15 My eyes are ever toward the Lord,
for he will pluck my feet out of the net. (Psalm 25:11-15, ESV)
It struck me as I read this the contrast between verse 11 and the following verses.  Those verses are about those who fear the Lord.  This surprises me, because I normally don't associate someone who fears the Lord with someone who has really made a mess of his/her life.   A God-fearer is someone who is sin-free - right?  Not someone who struggles with addiction.  Not someone who has fallen again to lust.  Not someone who wrestles with doubt.

That's not what David thought, because he begins these verses with a confession that his guilt is great.  Not just that he sinned - his confession is that his sin is great.  On the other hand, the following contemplation about the blessings that fall on those who fear God are an evident reflection of David's own experience.  So those who fear the Lord and those who have messed up are categories with non-empty intersection.  David certainly experienced both - at the same time!

This doesn't mean that fearing the Lord has no ethical implications.  In Scripture, those who fear God are those who love and obey him.  But fearing God is not essentially about where we've been - or even perhaps where we are - it is about where we are going.  Those who fear God may really mess up, but they are looking toward the Lord (verse 15).  That's the direction of their life.

What makes this possible?  Grace!  We can confess our sin while simultaneously pressing on to know the Lord because of what Christ has done for us.  It is not because we are good for Jesus, but because Jesus was good for us that we can know the friendship of the Lord, even while weeping over our sins.  John put it this way:
6 If we say we have fellowship with him while we walk in darkness, we lie and do not practice the truth.

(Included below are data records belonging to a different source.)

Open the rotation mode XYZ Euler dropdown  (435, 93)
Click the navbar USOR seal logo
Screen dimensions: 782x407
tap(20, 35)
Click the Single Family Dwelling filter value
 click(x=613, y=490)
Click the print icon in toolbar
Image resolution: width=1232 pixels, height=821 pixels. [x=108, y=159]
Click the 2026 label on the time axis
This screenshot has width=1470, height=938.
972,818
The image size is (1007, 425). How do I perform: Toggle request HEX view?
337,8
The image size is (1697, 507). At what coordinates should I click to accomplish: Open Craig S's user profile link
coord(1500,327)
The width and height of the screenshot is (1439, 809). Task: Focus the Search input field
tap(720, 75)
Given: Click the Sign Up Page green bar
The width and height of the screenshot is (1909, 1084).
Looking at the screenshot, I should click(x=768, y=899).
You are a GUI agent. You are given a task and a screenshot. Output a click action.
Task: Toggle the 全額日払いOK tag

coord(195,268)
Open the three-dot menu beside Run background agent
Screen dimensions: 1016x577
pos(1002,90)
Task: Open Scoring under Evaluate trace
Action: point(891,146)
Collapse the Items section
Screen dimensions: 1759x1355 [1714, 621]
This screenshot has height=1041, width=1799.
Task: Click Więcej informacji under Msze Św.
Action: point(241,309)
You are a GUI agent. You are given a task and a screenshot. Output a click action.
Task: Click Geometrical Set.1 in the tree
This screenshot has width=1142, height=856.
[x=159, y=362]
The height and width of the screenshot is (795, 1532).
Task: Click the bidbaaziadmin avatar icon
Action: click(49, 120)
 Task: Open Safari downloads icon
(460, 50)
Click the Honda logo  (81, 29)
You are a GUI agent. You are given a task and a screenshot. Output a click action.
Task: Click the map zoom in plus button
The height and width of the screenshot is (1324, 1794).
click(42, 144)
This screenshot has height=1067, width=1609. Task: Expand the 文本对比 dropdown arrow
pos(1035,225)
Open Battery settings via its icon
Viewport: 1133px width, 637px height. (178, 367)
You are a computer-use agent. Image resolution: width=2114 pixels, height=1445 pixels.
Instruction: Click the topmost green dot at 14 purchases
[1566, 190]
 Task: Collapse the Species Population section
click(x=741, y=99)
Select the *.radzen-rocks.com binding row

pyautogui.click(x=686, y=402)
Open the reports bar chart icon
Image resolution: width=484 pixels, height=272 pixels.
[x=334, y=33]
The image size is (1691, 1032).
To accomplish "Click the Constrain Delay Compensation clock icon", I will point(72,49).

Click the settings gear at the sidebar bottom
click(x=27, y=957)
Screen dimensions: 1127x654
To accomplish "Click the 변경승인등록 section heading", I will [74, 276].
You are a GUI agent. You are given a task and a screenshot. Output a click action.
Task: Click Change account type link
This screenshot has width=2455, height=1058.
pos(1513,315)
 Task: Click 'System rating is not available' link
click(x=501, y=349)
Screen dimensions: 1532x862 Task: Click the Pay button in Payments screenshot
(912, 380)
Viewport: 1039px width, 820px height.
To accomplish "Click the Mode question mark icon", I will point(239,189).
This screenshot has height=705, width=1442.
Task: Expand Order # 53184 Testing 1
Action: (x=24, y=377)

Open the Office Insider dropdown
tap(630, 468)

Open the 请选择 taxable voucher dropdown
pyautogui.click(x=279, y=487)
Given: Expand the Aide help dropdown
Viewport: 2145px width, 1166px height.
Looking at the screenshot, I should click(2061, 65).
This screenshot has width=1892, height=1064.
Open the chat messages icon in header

But if we walk in the light, as he is in the light, we have fellowship with one another, and the blood of Jesus his Son cleanses us from all sin. 8 If we say we have no sin, we deceive ourselves, and the truth is not in us. 9 If we confess our sins, he is faithful and just to forgive us our sins and to cleanse us from all unrighteousness. (I John 1:6-9, ESV)
Yes, we must walk in the light - but note that those who walk in the light are the same people who are confessing their sins.  What makes this possible is the reality that those who know Christ are both just and sinful at the same time,“Simul Justus et Peccator,” as Martin Luther put it, because Christ took our sins, bore them on the cross, that we might have his righteousness.